Ce magistrat a rendu compte des plaidoiries dans le délibéré de la Cour composée de :

Madame Pascale MARTIN, Président de Chambre

Madame Ghislaine POIRINE, Conseiller faisant fonction de Président

Madame Estelle DE REVEL, Conseiller

Greffier lors des débats : Madame Florence ALLEMANN-FAGNI.

Les parties ont été avisées que le prononcé de la décision aurait lieu par mise à disposition au greffe le 02 Septembre 2022.

ARRÊT

CONTRADICTOIRE

Prononcé par mise à disposition au greffe le 02 Septembre 2022

Signé par Madame Pascale MARTIN, Président de Chambre et Madame Florence ALLEMANN-FAGNI, greffier auquel la minute de la décision a été remise par le magistrat signataire.

* * * * * * * * * *

FAITS- PROCEDURE-PRETENTIONS DES PARTIES

Le 12 septembre 2011, Mme [Z] [F] a été embauchée par l'EARL [L] [S] par contrat saisonnier en qualité d'ouvrière horticole qualifiée.
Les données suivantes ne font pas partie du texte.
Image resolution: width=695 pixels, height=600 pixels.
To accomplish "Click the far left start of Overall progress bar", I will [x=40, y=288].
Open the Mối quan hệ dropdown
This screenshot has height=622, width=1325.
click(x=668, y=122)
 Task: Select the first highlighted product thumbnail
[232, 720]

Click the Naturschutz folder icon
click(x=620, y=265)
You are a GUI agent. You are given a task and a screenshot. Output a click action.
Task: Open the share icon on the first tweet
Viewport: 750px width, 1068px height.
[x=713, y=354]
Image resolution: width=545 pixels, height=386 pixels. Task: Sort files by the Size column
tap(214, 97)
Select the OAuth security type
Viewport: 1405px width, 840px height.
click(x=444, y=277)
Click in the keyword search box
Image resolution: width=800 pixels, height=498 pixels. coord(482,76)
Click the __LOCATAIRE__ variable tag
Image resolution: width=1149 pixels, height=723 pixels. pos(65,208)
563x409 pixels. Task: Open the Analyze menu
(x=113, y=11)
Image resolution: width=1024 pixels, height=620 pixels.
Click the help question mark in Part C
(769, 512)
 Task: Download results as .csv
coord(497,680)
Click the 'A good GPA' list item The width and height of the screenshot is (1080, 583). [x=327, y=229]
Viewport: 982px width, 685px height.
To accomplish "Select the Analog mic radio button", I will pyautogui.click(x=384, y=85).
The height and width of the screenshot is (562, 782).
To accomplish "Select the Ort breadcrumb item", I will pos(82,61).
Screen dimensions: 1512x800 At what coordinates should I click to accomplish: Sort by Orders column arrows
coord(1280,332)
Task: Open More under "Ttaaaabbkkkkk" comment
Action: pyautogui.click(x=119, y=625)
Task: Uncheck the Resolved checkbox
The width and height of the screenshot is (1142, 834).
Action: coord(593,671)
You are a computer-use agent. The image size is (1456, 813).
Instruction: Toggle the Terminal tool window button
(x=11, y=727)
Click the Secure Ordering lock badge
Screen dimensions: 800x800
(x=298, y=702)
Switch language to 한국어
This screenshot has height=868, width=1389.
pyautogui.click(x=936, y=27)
Suite à quatre contrats à durée déterminée successifs, la situation s'est pérennisée par la signature le 1er septembre 2012 d'un contrat de travail à durée indéterminée à temps partiel (à hauteur de 25 heures hebdomadaires), la convention collective applicable étant celle des exploitations agricoles de Bouches du Rhône.

Le 18 mars 2015, Mme [F] a saisi le conseil de prud'hommes de Marseille d'une demande de résiliation judiciaire de son contrat de travail caractérisé par des faits constitutifs de harcèlement moral.

Le 17 décembre 2015, le conseil de prud'hommes a rendu son jugement en ces termes:

CONDAMNE L'EARL [L] [S] à payer à Mme [F] les sommes suivantes :

- 1 000 € de dommages et intérêts pour non-respect des obligations en matière de visites médicales

- 250 € de dommages et intérêts au titre de l'article 700 du code de procédure civile

DEBOUTE Mme [F] du surplus de ses demandes

DEBOUTE l'EARL [L] [S] de sa demande reconventionnelle

CONDAMNE l'EARL [L] [S] aux entiers dépens.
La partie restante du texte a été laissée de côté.